Hope #5: That enterprise teams embrace zero trust networks. The idea that firewall perimeters no longer work is basically unchallenged. But like the person who buys books on preventing heart disease while puffing on a cigarette, the modern CISO talks a good de-perimeterization talk, but rarely backs up such bluster with action. Virtually every large and medium-sized organization I know maintains a porous DMZ. (Google is a prominent exception.)
The bottom line is that with the explosion of third-parties, and insiders, and telework, and websites, and email, and remote access, and outsourcing, and on and on – the idea that you can contain corporate or government assets inside a DMZ is patently ridiculous. This is often missed by our government officials in agencies like DHS, as they continue to push perimeter solutions such as EINSTEIN (see hope # 2 above).

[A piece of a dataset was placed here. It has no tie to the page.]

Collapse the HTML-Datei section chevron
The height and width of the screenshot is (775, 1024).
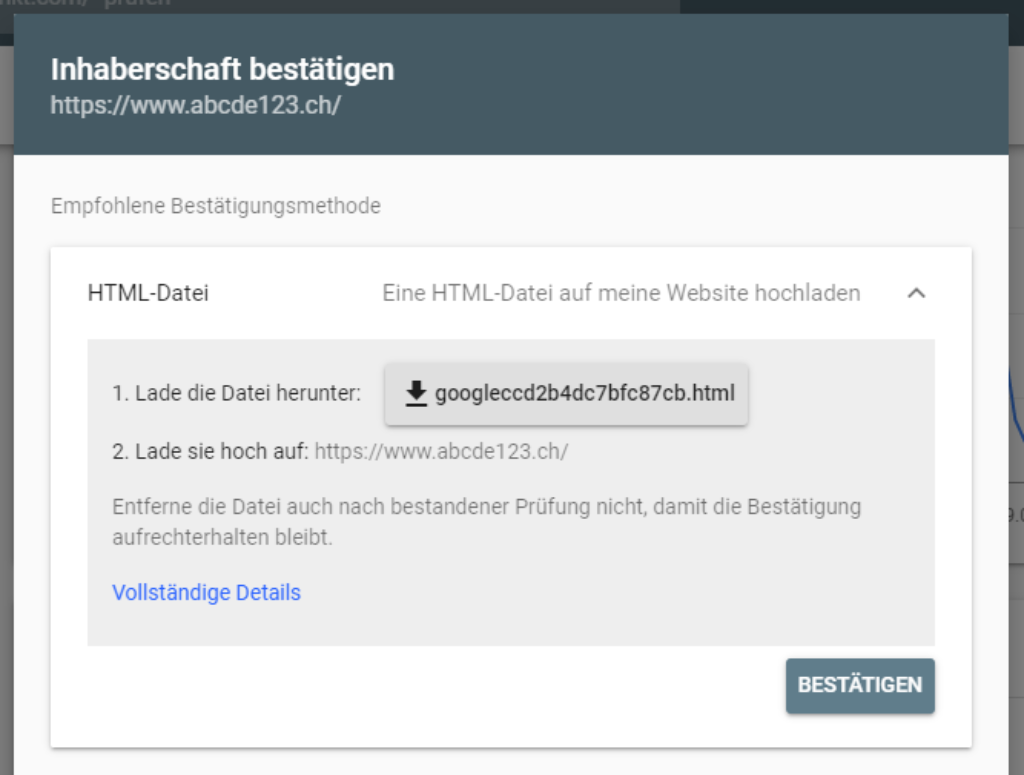pos(916,294)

The best solution I’ve seen involves the use of device-to-cloud networking in the context of the Forrester-dubbed Zero Trust Networking method. This presumes that end-to-end security is established to protect data and workloads from devices across networks that do not include a DMZ-like boundary. Instead, the protections are shrink-wrapped to the access session and are the same across a variety of underlying transport media.
It is my sincere hope that in 2019, we begin to see more enterprise teams adopt this Zero Trust approach, exemplified by Google’s BeyondCorp, and consistent with software-defined networking solutions in use by transport carriers and data center managers. With this shift away from the perimeter, 2019 might be the year – finally – where enterprise teams begin to make meaningful progress freeing our community from that stubborn Big Muddy.